Discovered in 1982, HTLV-2 has not yet been conclusively linked to any disease. It generally causes no symptoms. It might impact the platelet count, contribute to chronic lung infections, or lead to future cutaneous T-cell lymphoma (CTCL), among a host of other proposals.

==HTLV-3==
HTLV-3 was discovered in 2005 in rural Cameroon, and were, it is presumed, transmitted from monkeys to hunters of monkeys through bites and scratches. Multiple strains have been identified. A strain has been fully sequenced.

PTLV-3 is about 40% different from PTLV-1 and -2. It occasionally cross-reacts with HTLV-2 tests. It is not yet known how much further transmission has occurred among humans, or whether the virus can cause disease.

== HTLV-4 ==

HTLV-4 was discovered at the same site as HTLV-3 in 2005. Even less is known about this virus, as no simian counterpart has ever been found. The International Committee on Taxonomy of Viruses does not recognize it as a species. The sequence is, however, available.

== STLV-5 ==
STLV-5 is a name used for a highly divergent PTLV-1 strain isolated from Macaca arctoides.

==Transmission==
HTLV-1 and HTLV-2 can be transmitted sexually, by blood to blood contact (e.g. by blood transfusion or sharing needles when using drugs) and via breast feeding.

==Epidemiology==
Two HTLVs are well established. HTLV-1 and HTLV-2 are both involved in actively spreading epidemics, affecting 15–20 million people worldwide.

HTLV-1 is the more clinically significant of the two: at least 500,000 of the individuals infected with HTLV-1 eventually develop an often rapidly fatal leukemia, while others will develop a debilitative myelopathy, and yet others will experience uveitis, infectious dermatitis, or another inflammatory disorder. HTLV-2 is associated with milder neurologic disorders and chronic pulmonary infections. In the United States, HTLV-1/2 seroprevalence rates among volunteer blood donors average 0.016 percent.

No specific illnesses have yet been associated with HTLV-3 and HTLV-4.

==Vaccination and treatments==
While there is no present licensed vaccine, there are many factors which make a vaccine against HTLV-1 feasible. The virus displays relatively low antigenic variability, natural immunity does occur in humans, and experimental vaccination using envelope antigens has been shown to be successful in animal models.
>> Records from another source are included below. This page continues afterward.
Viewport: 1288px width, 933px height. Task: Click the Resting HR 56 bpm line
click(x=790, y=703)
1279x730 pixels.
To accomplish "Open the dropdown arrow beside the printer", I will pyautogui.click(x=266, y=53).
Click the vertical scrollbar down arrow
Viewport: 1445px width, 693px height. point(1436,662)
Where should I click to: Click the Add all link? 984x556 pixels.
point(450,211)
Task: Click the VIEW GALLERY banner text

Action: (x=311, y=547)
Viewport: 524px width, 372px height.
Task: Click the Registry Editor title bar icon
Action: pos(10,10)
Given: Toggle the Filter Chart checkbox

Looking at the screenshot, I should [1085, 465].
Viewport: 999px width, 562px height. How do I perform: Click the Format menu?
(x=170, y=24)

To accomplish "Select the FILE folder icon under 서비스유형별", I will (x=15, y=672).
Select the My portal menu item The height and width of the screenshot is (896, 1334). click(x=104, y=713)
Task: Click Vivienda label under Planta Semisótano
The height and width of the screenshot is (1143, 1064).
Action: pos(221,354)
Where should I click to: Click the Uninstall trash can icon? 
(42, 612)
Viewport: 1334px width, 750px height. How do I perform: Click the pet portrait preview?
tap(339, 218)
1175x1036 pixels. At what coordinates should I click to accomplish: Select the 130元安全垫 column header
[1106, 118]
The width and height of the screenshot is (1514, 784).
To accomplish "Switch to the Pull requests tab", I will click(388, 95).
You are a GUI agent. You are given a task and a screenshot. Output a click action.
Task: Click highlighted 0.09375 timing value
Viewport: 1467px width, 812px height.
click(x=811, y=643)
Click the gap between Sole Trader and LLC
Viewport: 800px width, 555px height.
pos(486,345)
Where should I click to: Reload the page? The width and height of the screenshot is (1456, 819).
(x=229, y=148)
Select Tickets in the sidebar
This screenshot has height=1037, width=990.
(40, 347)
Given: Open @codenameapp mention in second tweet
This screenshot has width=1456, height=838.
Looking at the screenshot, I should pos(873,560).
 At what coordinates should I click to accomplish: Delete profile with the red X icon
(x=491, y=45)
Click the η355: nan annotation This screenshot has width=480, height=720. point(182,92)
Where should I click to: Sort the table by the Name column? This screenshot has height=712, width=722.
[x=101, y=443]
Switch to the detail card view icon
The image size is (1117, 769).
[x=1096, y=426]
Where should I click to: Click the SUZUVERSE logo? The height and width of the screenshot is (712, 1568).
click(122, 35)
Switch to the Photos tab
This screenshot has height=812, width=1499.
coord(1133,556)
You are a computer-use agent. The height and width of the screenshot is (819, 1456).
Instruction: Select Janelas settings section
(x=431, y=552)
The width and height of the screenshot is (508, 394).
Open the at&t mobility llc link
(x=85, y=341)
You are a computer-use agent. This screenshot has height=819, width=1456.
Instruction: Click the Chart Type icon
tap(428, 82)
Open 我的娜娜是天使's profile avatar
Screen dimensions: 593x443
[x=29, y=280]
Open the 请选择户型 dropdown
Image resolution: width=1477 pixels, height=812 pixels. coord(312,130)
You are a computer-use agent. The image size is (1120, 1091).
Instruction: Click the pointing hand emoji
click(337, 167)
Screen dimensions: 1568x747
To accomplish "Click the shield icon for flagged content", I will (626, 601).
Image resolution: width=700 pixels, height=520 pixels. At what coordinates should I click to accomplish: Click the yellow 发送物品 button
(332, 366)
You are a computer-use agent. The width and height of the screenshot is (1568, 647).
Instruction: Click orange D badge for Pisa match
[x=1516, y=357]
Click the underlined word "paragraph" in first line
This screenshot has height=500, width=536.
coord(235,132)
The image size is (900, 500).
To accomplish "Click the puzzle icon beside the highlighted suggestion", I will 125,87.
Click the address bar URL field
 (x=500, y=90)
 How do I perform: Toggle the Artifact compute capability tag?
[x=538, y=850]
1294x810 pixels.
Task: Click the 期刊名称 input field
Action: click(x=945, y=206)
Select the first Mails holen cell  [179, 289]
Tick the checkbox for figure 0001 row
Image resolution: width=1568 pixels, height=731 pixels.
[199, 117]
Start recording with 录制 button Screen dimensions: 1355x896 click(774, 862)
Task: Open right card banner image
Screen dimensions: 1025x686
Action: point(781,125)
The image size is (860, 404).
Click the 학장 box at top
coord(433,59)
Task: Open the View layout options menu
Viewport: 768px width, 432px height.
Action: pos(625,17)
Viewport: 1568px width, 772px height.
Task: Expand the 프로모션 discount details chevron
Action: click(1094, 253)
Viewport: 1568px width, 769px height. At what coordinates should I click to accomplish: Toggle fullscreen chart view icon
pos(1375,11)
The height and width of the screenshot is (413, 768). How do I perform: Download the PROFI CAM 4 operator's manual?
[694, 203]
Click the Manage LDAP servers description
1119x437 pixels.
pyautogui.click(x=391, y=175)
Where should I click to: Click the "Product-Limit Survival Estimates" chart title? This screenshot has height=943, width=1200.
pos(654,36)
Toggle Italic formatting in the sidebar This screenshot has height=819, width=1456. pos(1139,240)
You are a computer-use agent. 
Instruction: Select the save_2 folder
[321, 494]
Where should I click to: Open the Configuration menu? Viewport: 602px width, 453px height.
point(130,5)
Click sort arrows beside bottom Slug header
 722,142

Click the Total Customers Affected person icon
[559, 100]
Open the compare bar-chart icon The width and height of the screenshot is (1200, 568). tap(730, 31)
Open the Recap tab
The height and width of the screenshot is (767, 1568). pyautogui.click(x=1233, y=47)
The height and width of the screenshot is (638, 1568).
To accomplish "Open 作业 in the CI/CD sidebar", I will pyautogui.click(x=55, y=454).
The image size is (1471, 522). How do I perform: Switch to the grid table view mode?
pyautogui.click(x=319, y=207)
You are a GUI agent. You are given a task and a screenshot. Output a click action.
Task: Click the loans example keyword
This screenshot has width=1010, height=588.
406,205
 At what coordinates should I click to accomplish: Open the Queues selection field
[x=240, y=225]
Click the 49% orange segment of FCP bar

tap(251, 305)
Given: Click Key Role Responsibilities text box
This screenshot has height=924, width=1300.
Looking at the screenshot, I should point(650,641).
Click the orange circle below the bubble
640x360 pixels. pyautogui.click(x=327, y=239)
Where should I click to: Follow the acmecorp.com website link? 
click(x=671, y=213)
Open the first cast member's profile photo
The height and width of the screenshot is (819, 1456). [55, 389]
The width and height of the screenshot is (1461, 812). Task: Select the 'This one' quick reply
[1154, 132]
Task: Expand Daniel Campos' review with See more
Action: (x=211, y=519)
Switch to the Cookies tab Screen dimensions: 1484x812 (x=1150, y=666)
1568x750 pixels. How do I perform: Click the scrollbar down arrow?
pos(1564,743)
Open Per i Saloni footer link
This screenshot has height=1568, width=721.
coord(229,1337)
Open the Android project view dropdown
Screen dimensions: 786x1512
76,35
Plasmid DNA vaccines elicit potent and protective immune responses in numerous small-animal models of infectious diseases. However, their immunogenicity in primates appears less potent. In the past two decades a large initiative has been put forth to understand the biological and pathogenic properties of the human T-cell lymphotropic virus type 1 (HTLV-1); this has ultimately led to the development of various experimental vaccination and therapeutic strategies to combat HTLV-1 infection. These strategies include the development of envelope glycoprotein derived B-cell epitopes for the induction of neutralizing antibodies, as well as a strategy to generate a multivalent cytotoxic T-lymphocyte (CTL) response against the HTLV-1 Tax antigen. A vaccine candidate that can elicit or boost anti-gp46 neutralizing antibody response may have a potential for prevention and therapy against HTLV-1 infection.

Potential treatments include prosultiamine, a vitamin B-1 derivative, which has been shown to reduce viral load and symptoms; azacytidine, an anti-metabolite, which has been credited with the cure of a patient in Greece; tenofovir disoproxil (TDF), a reverse-transcriptase inhibitor used for HIV; cepharanthine, an alkaloid from Stephania cephalantha Hayata; and phosphonated carbocyclic 2'-oxa-3'aza nucleosides (PCOANs). A newer formulation of TDF, called tenofovir alafenamide (TAF), also has promise as a treatment with less toxicity.